The UKHSA Annual Flu Programme webpage is regularly updated with guidance, template invitation letters, the child flu eligibility poster and various other useful resources. An interactive flu immunisation e-learning programme, written by UK Health Security Agency (UKHSA), and produced by Health Education England’s e-Learning for Healthcare, is available for anyone involved in delivering the flu immunisation programme.

  • Reporting: The CEG dashboard will be highlighting uptake of flu across City & Hackney for each of the different cohorts.
  • Co-administration: Providers are encouraged to align delivery of the flu vaccination programme with other commissioned vaccination programmes for which the patient may be eligible (for instance shingles, covid or pneumococcal vaccines) where it is clinically acceptable, operationally feasible, and where the patient is content. 
  • Eligibility: The programme provides direct protection to those at higher risk of flu associated morbidity and mortality, including older people, pregnant women, and those in clinical risk groups.

The below groups will be eligible for a flu vaccine from 1 September 2023:

●    those aged 65 years and over
●    those aged 6 months to under 65 years in clinical risk groups (as defined by the Green Book, chapter 19 (Influenza))
●    pregnant women
●    all children aged 2 or 3 years on 31 August 2023
●    primary school aged children (from Reception to Year 6)
●    those in long-stay residential care homes [footnote 1]
●    carers in receipt of carer’s allowance, or those who are the main carer of an elderly or disabled person
●    close contacts of immunocompromised individuals
●    frontline workers in a social care setting without an employer led occupational health scheme including those working for a registered residential care or nursing home, registered domiciliary care providers, voluntary managed hospice providers and those that are employed by those who receive direct payments (personal budgets) or Personal Health budgets, such as Personal Assistants


All frontline health care workers, including both clinical and non-clinical staff who have contact with patients, should be offered a flu vaccine as part of the organisations’ policy for the prevention of the transmission of flu to help protect both staff and those that they care for. 

Social care workers directly working with people clinically vulnerable to flu should also have the flu vaccine provided by their employer.
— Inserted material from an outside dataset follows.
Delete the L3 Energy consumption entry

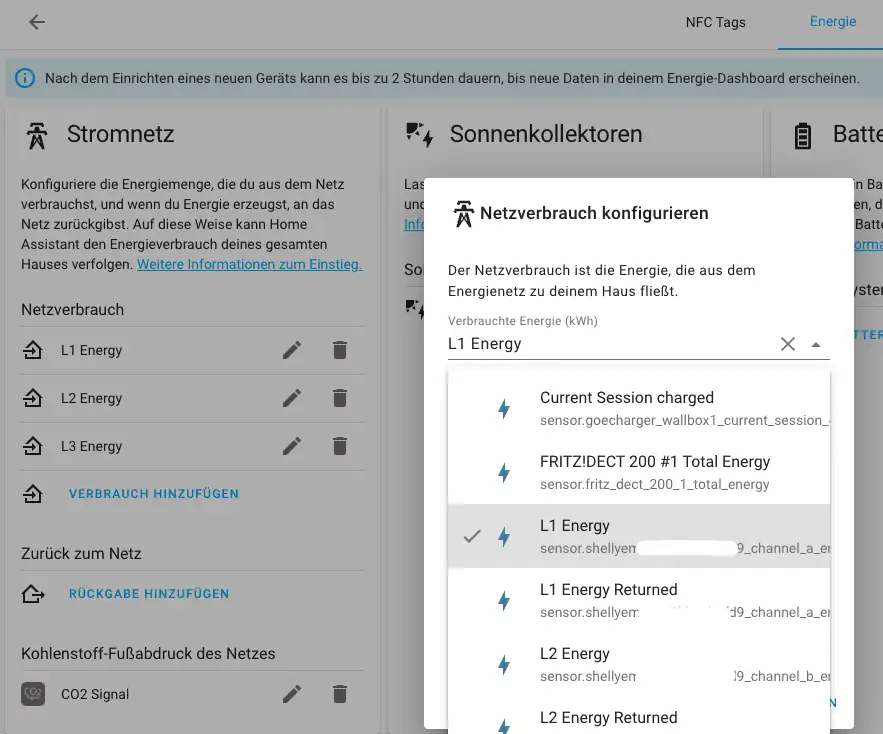[340, 446]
There are circumstances where frontline staff, employed by specific social care providers without access to employer led occupational health schemes (see cohort eligibility above), can access the vaccine through the NHS free of charge.

Eligible school aged children (including those in clinical risk groups) will be offered immunisation by Vaccination UK. However, general practices should continue to invite eligible school aged children in clinical risk groups for flu vaccination to ensure that they can access a vaccine before flu starts to circulate, where school sessions may be scheduled for later in the season or have been missed.

Providers are expected to deliver a 100% offer to eligible groups. Providers should aim to equal or exceed last season’s (2022 to 2023) uptake particularly in clinical risk groups, children aged 2 and 3 years old, and pregnant women (see Appendix 1). Providers should also ensure they have robust plans in place for tackling health inequalities for all underserved groups.

With healthcare workers, one of the quality indicators in the 2023 to 2024 Commissioning for Quality and Innovation (CQUIN) is a goal of vaccinating over 75% of staff, reflecting the importance of vaccinating staff both for their own protection and to reduce transmission to vulnerable patients.